Labor
JOLTS — May 2026
Released June 30, 2026 · 10:00 AM ET · Source: U.S. Bureau of Labor Statistics
The read · narrated
The read
My favorite number in this morning's jobs report is the most boring one on the page — and for the second month running, it's sitting on the floor.
Here's the number the headlines will run with: job openings held at 7.6 million. And the part they'll skip — that's the same number as last month. Openings didn't climb; they stalled. And openings are only postings anyway: jobs advertised, not jobs filled.
The number that actually reads as a signal is quits — a confidence reading. Workers only hand in notice when they're sure something better is waiting. Last month that reading fell to its lowest in a year; this month it didn't recover — two months pinned at the low. A stalled quits rate has sometimes been an early sign of low worker confidence in the labor market.
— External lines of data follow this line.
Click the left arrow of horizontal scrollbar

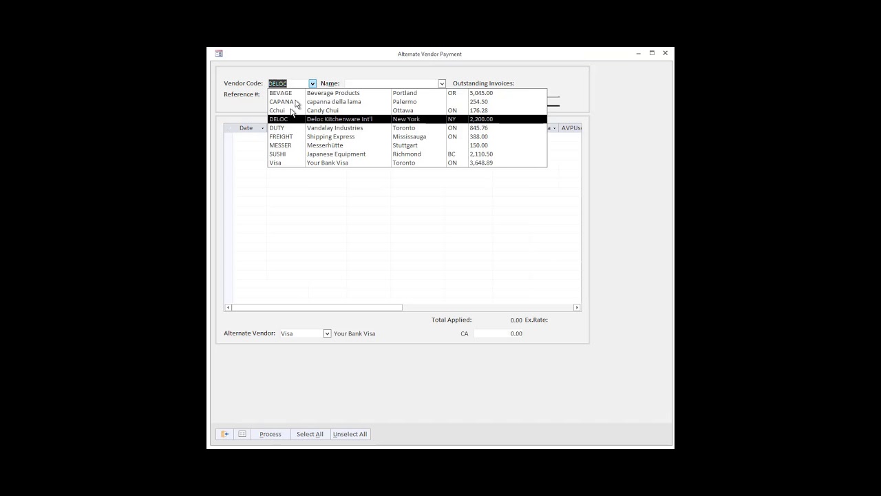[228, 307]
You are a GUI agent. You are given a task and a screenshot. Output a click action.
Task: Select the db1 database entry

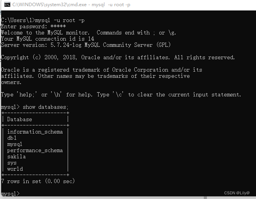[12, 138]
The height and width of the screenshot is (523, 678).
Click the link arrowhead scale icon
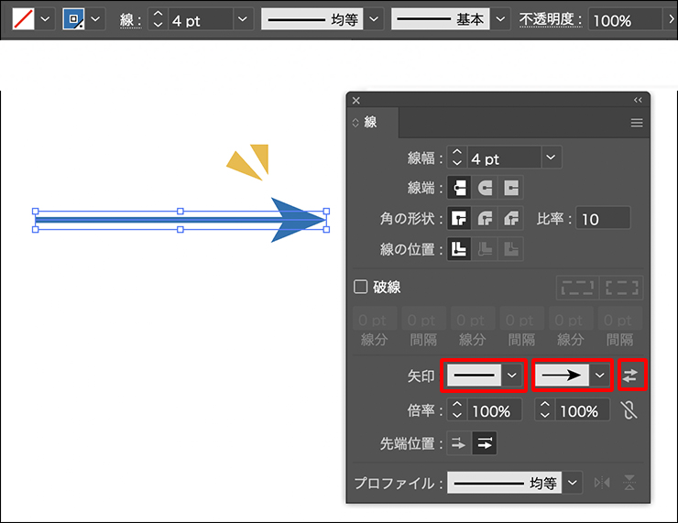(629, 410)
Underneath, the flows are frozen. Hiring's been flat for months. And the one number that did move — layoffs — ticked up, not down. So the rare bit of movement came from the involuntary side. Postings are high; actual movement isn't.
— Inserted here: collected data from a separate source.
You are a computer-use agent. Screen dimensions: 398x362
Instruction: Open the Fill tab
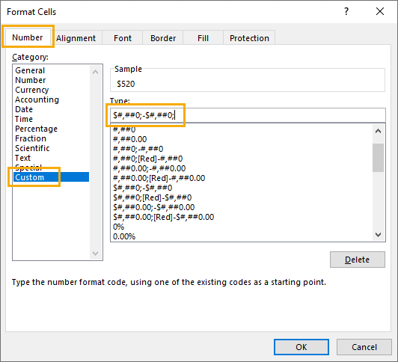click(203, 38)
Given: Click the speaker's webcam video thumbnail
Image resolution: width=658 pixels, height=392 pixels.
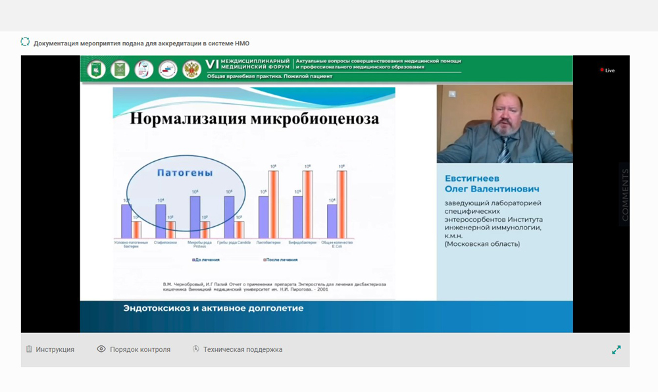Looking at the screenshot, I should [505, 124].
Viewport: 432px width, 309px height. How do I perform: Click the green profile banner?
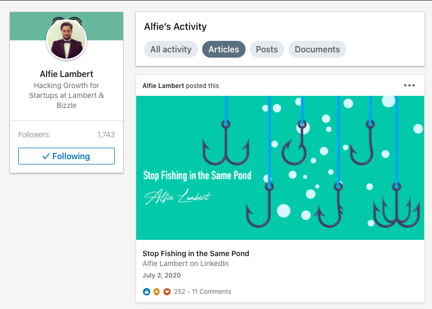(x=105, y=26)
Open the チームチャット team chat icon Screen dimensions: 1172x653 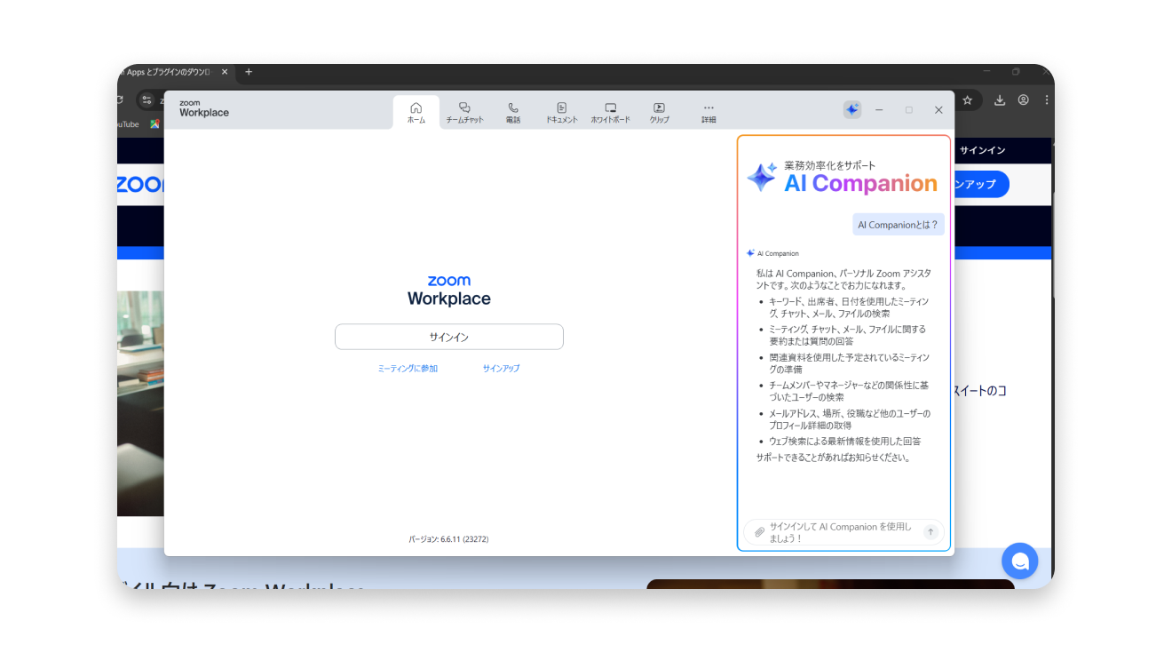[464, 112]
Now follow that to financial markets. Fewer people switching jobs means fewer raises bid up across the market — and pay is one of the stickiest ingredients in inflation. Softer pay pressure is what the Fed's been watching for. So a job market freezing under a strong headline is quietly loosening one of the knots under the Fed's eye.
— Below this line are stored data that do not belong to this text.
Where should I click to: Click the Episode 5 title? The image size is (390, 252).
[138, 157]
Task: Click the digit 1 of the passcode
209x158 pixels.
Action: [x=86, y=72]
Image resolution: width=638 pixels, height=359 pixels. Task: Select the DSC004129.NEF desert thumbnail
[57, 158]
So here's what's worth watching: do all those postings finally turn into actual hires — or does that little uptick in layoffs keep climbing and become the number that's really moving?
The numbers
| Measure | May | Trend |
|---|---|---|
| Job openings | 7.6M | ▲ a 12-month high — but +9K from April, a plateau, not a climb |
| Hires rate | 3.3% | — flat for months — mid-range for the year |
| Quits rate | 1.9% | ▼ the floor of the 12-month range — a 2nd month pinned at the low |
| Layoffs rate | 1.1% | ▲ ticked up from 1.0% — the lone mover, on the involuntary side |
| vs. a year ago | 7.3M / 3.4% / 2.1% | openings / hires / quits — quits down from 2.1%, openings up from 7.3M |
Job openings, hires, quits, and layoffs & discharges from the U.S. Bureau of Labor Statistics, Job Openings and Labor Turnover Survey (JOLTS), May 2026 — released June 30, 2026. Openings are a level (total nonfarm, in thousands, shown rounded to millions); hires, quits, and layoffs are rates — the monthly count as a percent of employment. All figures seasonally adjusted. The 12-month-range, plateau, and floor framing is computed from the BLS seasonally adjusted series (openings 7,594K in May vs 7,585K in April; quits at the low of its trailing 12-month range). Year-ago figures are the May 2025 readings.